How does Twenty One Capital source its real estate debt deals?
The firm originates loans directly through its network of commercial mortgage brokers, property developers, and real estate investors, primarily in Florida and the Southeast US. Since 2022, it has also begun originating US dollar-denominated loans in Mexico and Colombia. Twenty One Capital does not purchase loans on the secondary market; all investments are self-originated first-lien mortgages.
Is Twenty One Capital a single family office or an asset manager?
Twenty One Capital operates as an asset manager, not a family office. It raises capital from external accredited investors through Regulation A+ offerings.

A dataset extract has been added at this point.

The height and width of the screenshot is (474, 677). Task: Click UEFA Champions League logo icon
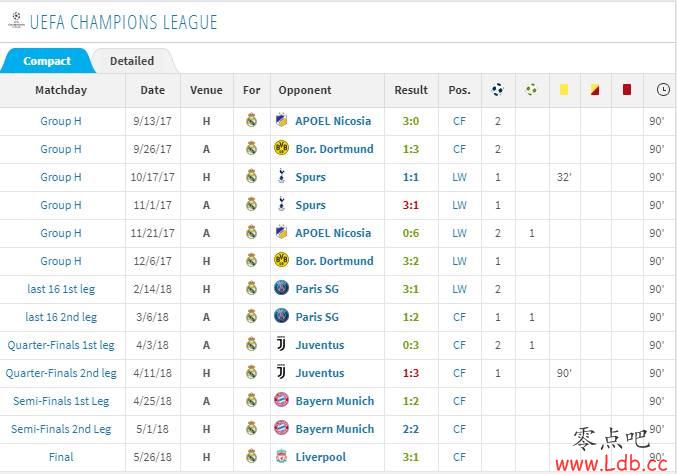pyautogui.click(x=16, y=20)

The firm's CEO, Mario Romano, founded the business after experience in private real estate lending, not from managing a family's wealth.
What types of real estate collateral does Twenty One Capital lend against?
The firm's loan portfolio is secured by commercial properties including multifamily apartment buildings, mixed-use developments, retail centers, and office buildings. Loans are structured as short-term bridge financing — typically 12 to 24 months — for acquisitions, refinancings, and renovation projects. The underlying properties are generally value-add or transitional assets in need of capital improvements or lease-up.
How are Twenty One Capital's investment offerings structured from a regulatory standpoint?
The firm uses Tier 2 Regulation A+ offerings, which permit it to raise up to $75 million annually from both accredited and non-accredited investors, though the firm primarily targets accredited individuals. This structure requires SEC qualification for each offering, audited financials, and ongoing reporting, providing a level of disclosure not typical for private real estate debt funds.
Does Twenty One Capital invest in fund vehicles or only individual loan participations?
Twenty One Capital's model is based on fractional participation in individual loans rather than pooled fund structures. Investors select specific loan offerings on the firm's platform, receiving pro-rata interest payments and principal return tied to that single loan's performance. The firm does not currently operate a blind-pool fund.
What is Twenty One Capital's known posture on co-investments alongside institutional lenders?
Twenty One Capital typically acts as the sole first-lien lender on its originations, retaining a portion of each loan while syndicating the remainder to its investor base. The firm does not commonly co-lend alongside institutional debt funds or banks, though its borrower profile — value-add commercial property sponsors — often overlaps with borrowers who also secure mezzanine or preferred equity from other capital sources.